To avoid pulling in standard libraries, I had to supply -fno-rtti -fno-exceptions compiler option, both for the qk library and the executable below.

Above screenshot also shows compiler option "-ffunction-sections", which forces each function to its own section.  This allows the linker to place any section to different memory.  Together with the linker option "--gc-sections", this compiler option (discussed when building the application ELF file below) also leads to a smaller executable footprint.  BUT this option strips out the resource table static struct read by the Linux remoteproc module--the one that copies the ELF file into CPU1, reboots CPU1, and kicks off the executable.  So do NOT include this option!

I also copy the code recommended by the "Bare metal ARM code development", to avoid dynamic memory allocation.

#include "qp_port.h"
#include <stdlib.h>                   // for prototypes of malloc() and free()

Q_DEFINE_THIS_FILE

extern "C" {
int __aeabi_atexit(void *object, void (*destructor)(void *), void *dso_handle)
{ return 0; }
//............................................................................
void __cxa_atexit(void (*arg1)(void *), void *arg2, void *arg3) {
}
//............................................................................
void __cxa_guard_acquire() {
}
//............................................................................
_ _ _
_Exercises:_
1) In the text, which linker option, used together with "-ffunction-sections", leads to a smaller executable footprint?
2) Print the text from "Above screenshot also" up to and including "(*destructor)(void *), void *dso_handle)".

_Available data:_
_ _ _
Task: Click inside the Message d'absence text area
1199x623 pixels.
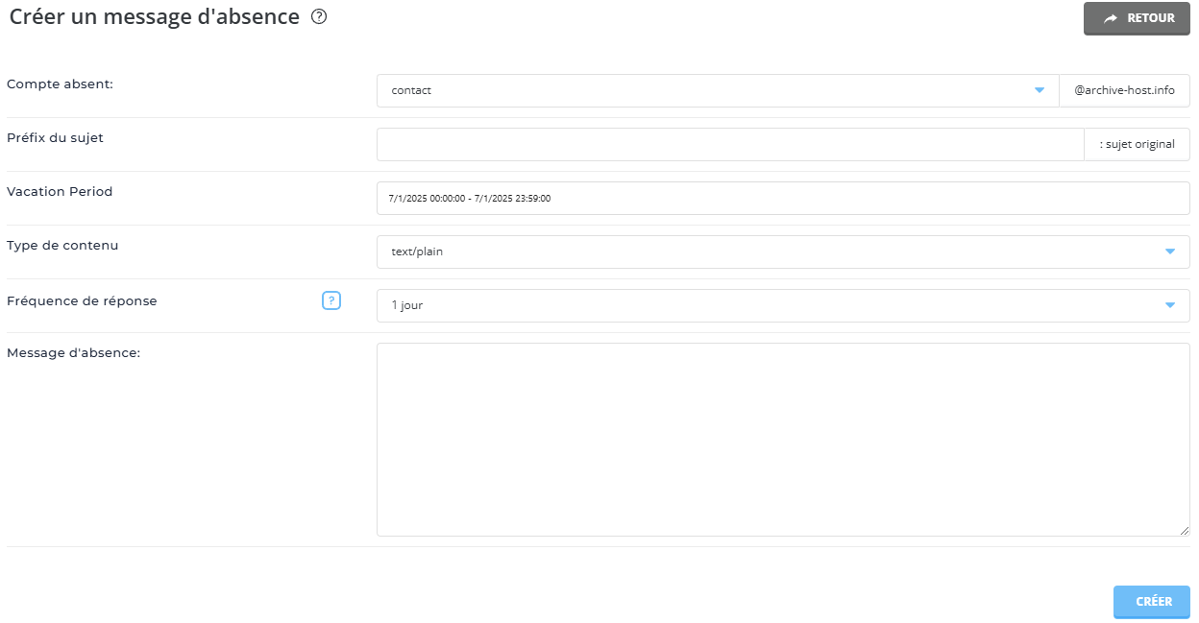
_ _ _
_Answers per task:_
1) The "--gc-sections" linker option.

2)
Above screenshot also shows compiler option "-ffunction-sections", which forces each function to its own section.  This allows the linker to place any section to different memory.  Together with the linker option "--gc-sections", this compiler option (discussed when building the application ELF file below) also leads to a smaller executable footprint.  BUT this option strips out the resource table static struct read by the Linux remoteproc module--the one that copies the ELF file into CPU1, reboots CPU1, and kicks off the executable.  So do NOT include this option!

I also copy the code recommended by the "Bare metal ARM code development", to avoid dynamic memory allocation.

#include "qp_port.h"
#include <stdlib.h>                   // for prototypes of malloc() and free()

Q_DEFINE_THIS_FILE

extern "C" {
int __aeabi_atexit(void *object, void (*destructor)(void *), void *dso_handle)